1. Field of the Invention
The present invention pertains to a honeycomb type plasma display panel, and more particularly, to a honeycomb type plasma display panel without transparent electrodes.
2. Description of the Prior Art
In recent years, plasma display panel (hereinafter referred to as PDP) has been replaced cathode ray tube (CRT) for its features of large display size, wide view angle, high resolution, etc. Take a surface discharge type PDP for example, scan electrodes and maintain electrodes are arranged in parallel on a front substrate, and address electrodes are arranged in parallel and orthogonal to the scan electrodes and maintain electrodes on a rear substrate so as to form a plurality of cell. Normally, The surface discharge type PDP can be classified into two types: stripe type and grid (matrix) type. The stripe type PDP has a barrier rib structure includes a plurality of linear partitions arranged in a column direction, in which the cells positioned in a same column are ventilative. On the other hand, the barrier rib structure of a grid type PDP has a grid shape, and each cell is separated by partitions from adjacent cells.
Please refer to FIG. 1 and FIG. 2. FIG. 1 schematically illustrates an oblique view of a conventional grid type PDP, and FIG. 2 schematically illustrates a cross-sectional view of a conventional grid type PDP. As shown in FIG. 1 and FIG. 2, the conventional PDP 10 includes a front substrate 20 and a rear substrate 30 made of glass. The front substrate 20 includes a plurality of scan electrodes 21 and a plurality of maintain electrodes 22 disposed on the bottom surface of the front substrate 20. The scan electrodes 21 and the maintain electrodes 22 are arranged in parallel at an equal pitch. Each of the scan electrodes 21 and the maintain electrodes 22 are overlapped with a dielectric layer 23 and a protection layer 24 made of magnesia (MgO). Each scan electrode 21 includes a transparent electrode 211 made of transparent materials such as indium tin oxide (ITO) and a bus electrode 212 made of metal such as silver (Ag). Each maintain electrode 22 includes a transparent electrode 221 made of transparent materials such as ITO and a bus electrode 222 made of metal such as Ag. The scan electrodes 21 and the maintain electrodes 22 are electrically connected to driver circuits (not shown).
The rear substrate 30 includes a plurality of address electrodes 31 disposed on the upper surface of the rear substrate 30. The address electrodes 31 are arranged in parallel and orthogonal to the scan electrodes 21 and the maintain electrodes 22. The address electrodes 31 are covered with a dielectric layer 32. On the dielectric layer 32, a barrier rib structure 33 having a grid pattern is arranged. The barrier rib structure 33 defines a plurality of cells including red cells 34R, green cells 34G, and blue cells 34B).

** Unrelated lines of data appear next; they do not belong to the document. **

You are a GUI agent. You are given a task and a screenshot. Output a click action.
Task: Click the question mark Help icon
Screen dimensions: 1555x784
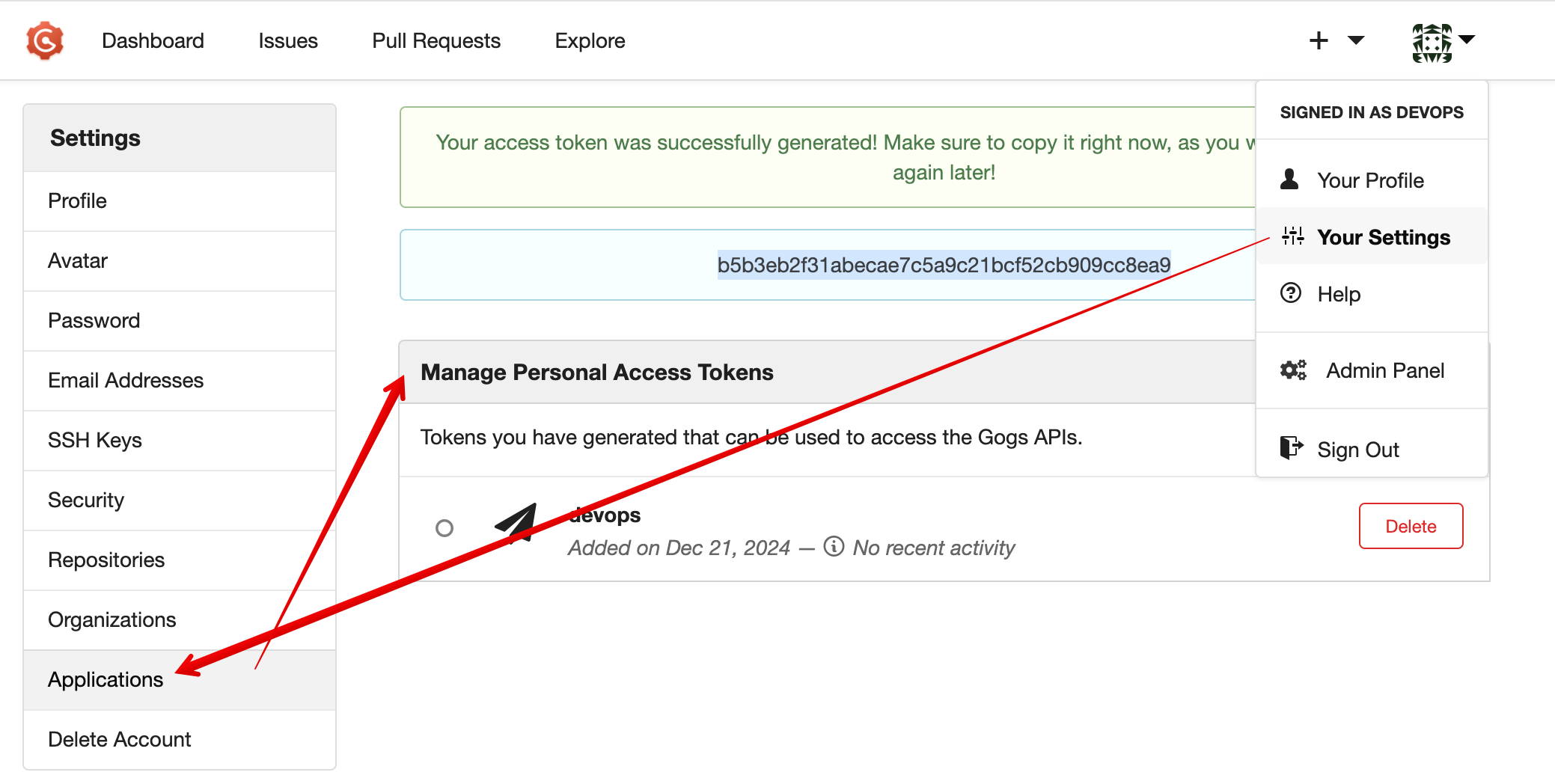pos(1291,293)
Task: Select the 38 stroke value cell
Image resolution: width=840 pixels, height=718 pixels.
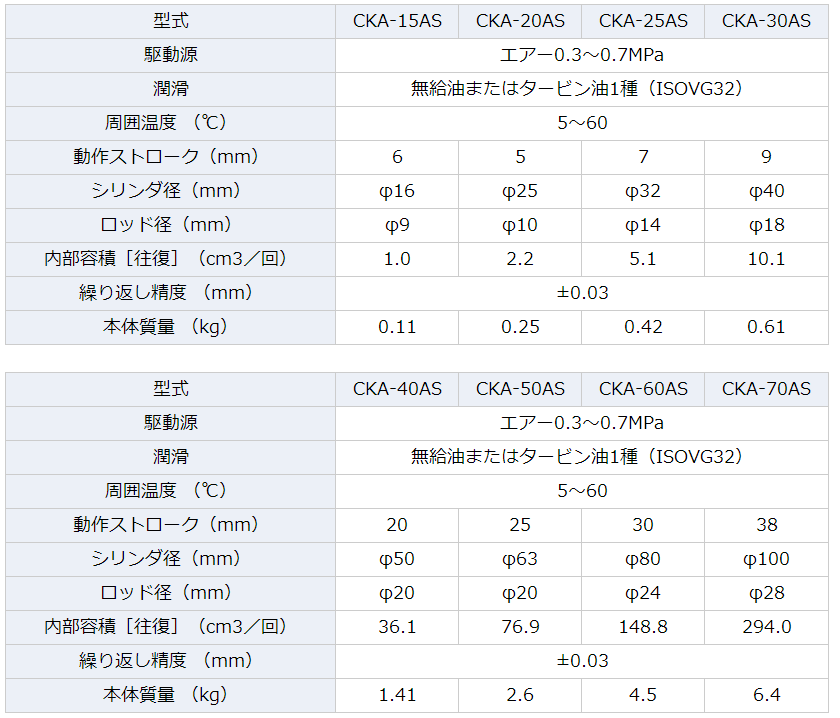Action: (x=767, y=525)
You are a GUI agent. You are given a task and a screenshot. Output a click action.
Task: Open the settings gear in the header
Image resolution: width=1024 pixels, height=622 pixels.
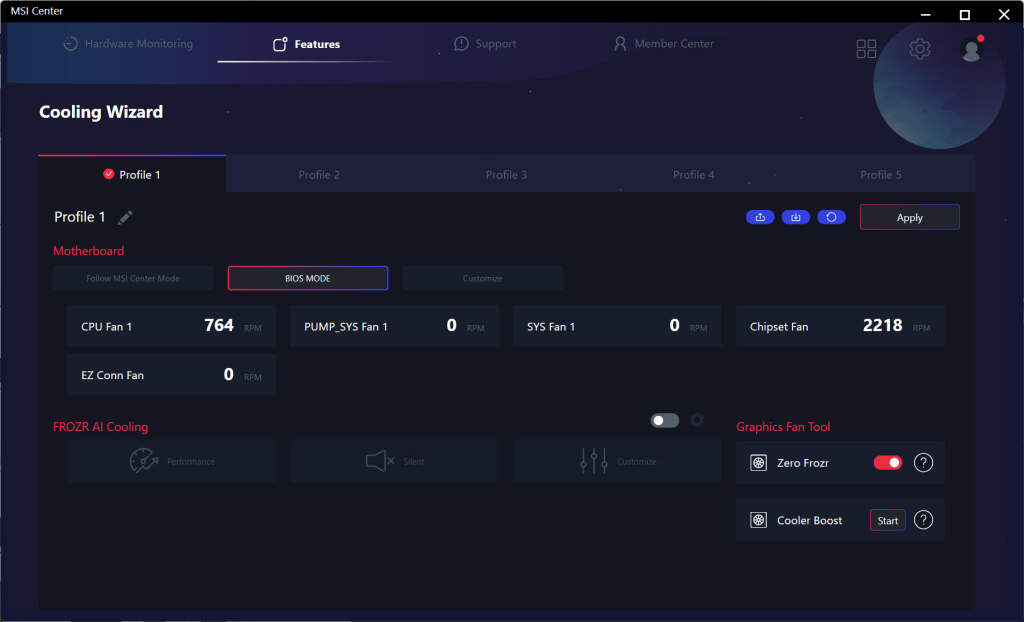(919, 48)
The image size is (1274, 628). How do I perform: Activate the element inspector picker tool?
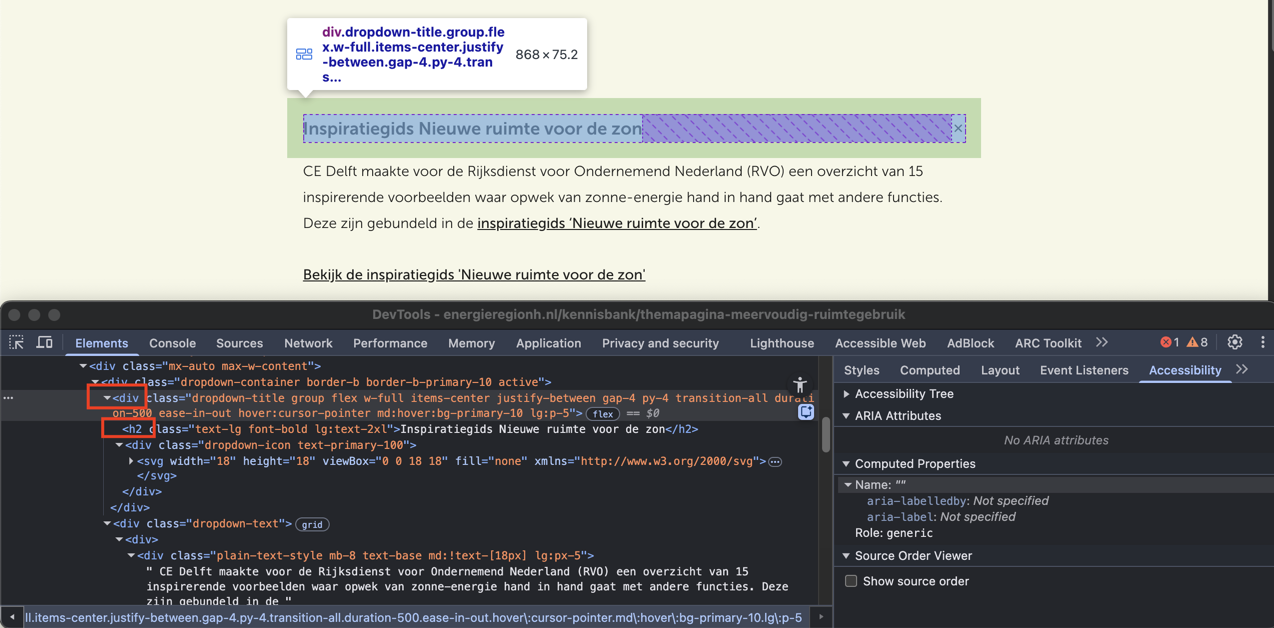[x=17, y=343]
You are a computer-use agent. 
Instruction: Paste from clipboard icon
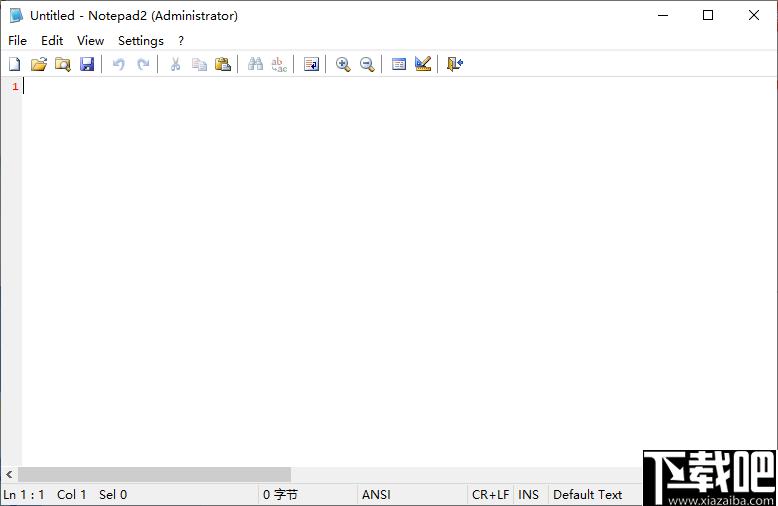point(223,64)
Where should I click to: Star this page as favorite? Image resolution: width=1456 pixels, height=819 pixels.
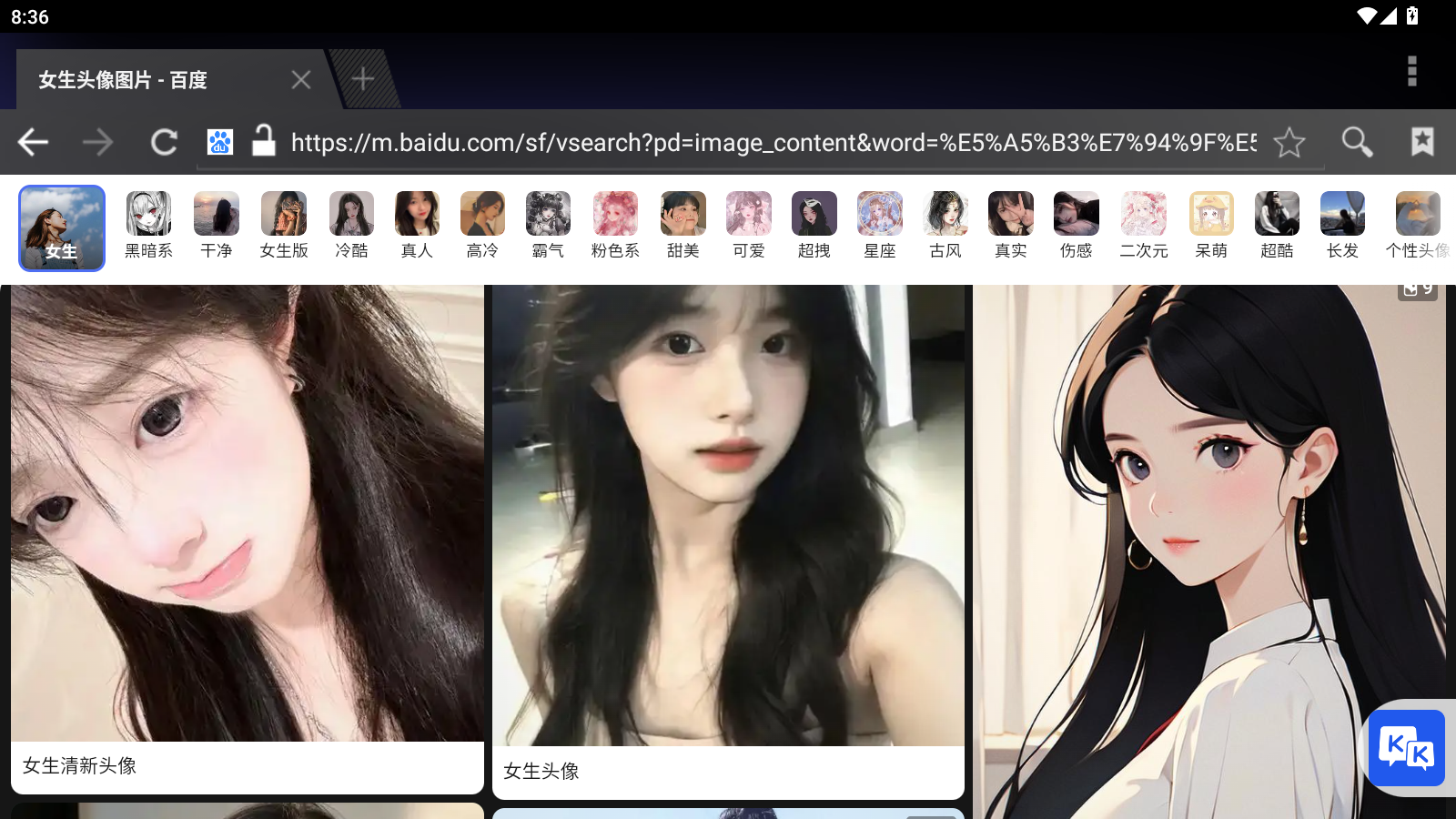click(x=1289, y=142)
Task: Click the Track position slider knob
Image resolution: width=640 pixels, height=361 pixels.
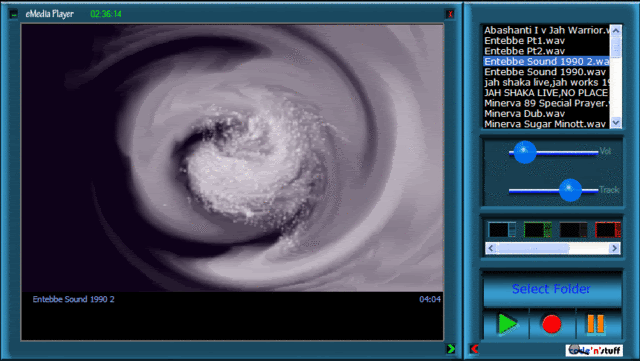Action: (570, 190)
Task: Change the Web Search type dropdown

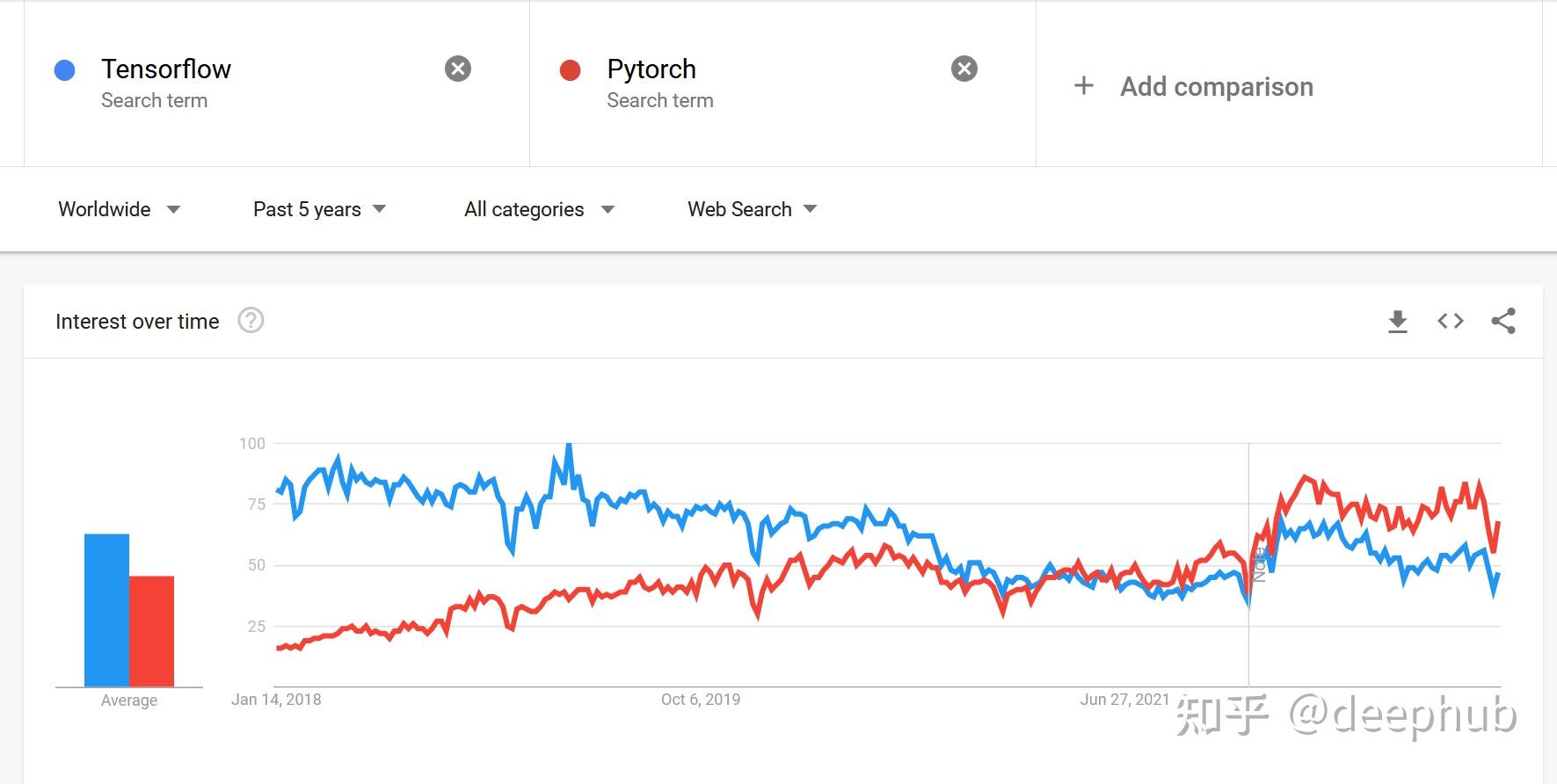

In addition, fluorescent materials 35R, 35G, and 35B are respectively coated on the dielectric layer 32 and the inner walls of the barrier rib structure 33 in the red cells 34R, the green cells 34G, and the blue cells 34B, so as to generate color images.
The transparent electrodes 211 and 221 are transparent, and thus light emitted from the cells is not shielded. However, the conductivity of the transparent electrodes 211 and 221 is insufficient. In such a condition, the bus electrodes 212 and 222 made of metal are adopted for improving the conductivity.
Recently, a new type of PDP (referred to as honeycomb type PDP) has been presented. The honeycomb type PDP is characterized by having a honeycombed barrier rib structure. Please refer to FIG. 3. FIG. 3 illustrates a honeycombed barrier rib structure of a honeycomb type PDP. As shown in FIG. 4, the honeycombed barrier rib structure 40 has a plurality of hexagonal cells including red cells 42R, green cells 42G, and blue cells 42B. To our knowledge, the honeycomb tiling is more efficient than a grid tiling. Thus, the aperture ratio of a honeycomb type PDP is significantly improved comparing to a grid type PDP. Since the luminance is improved, the electrical property e.g. addressing speed becomes another point to be improved.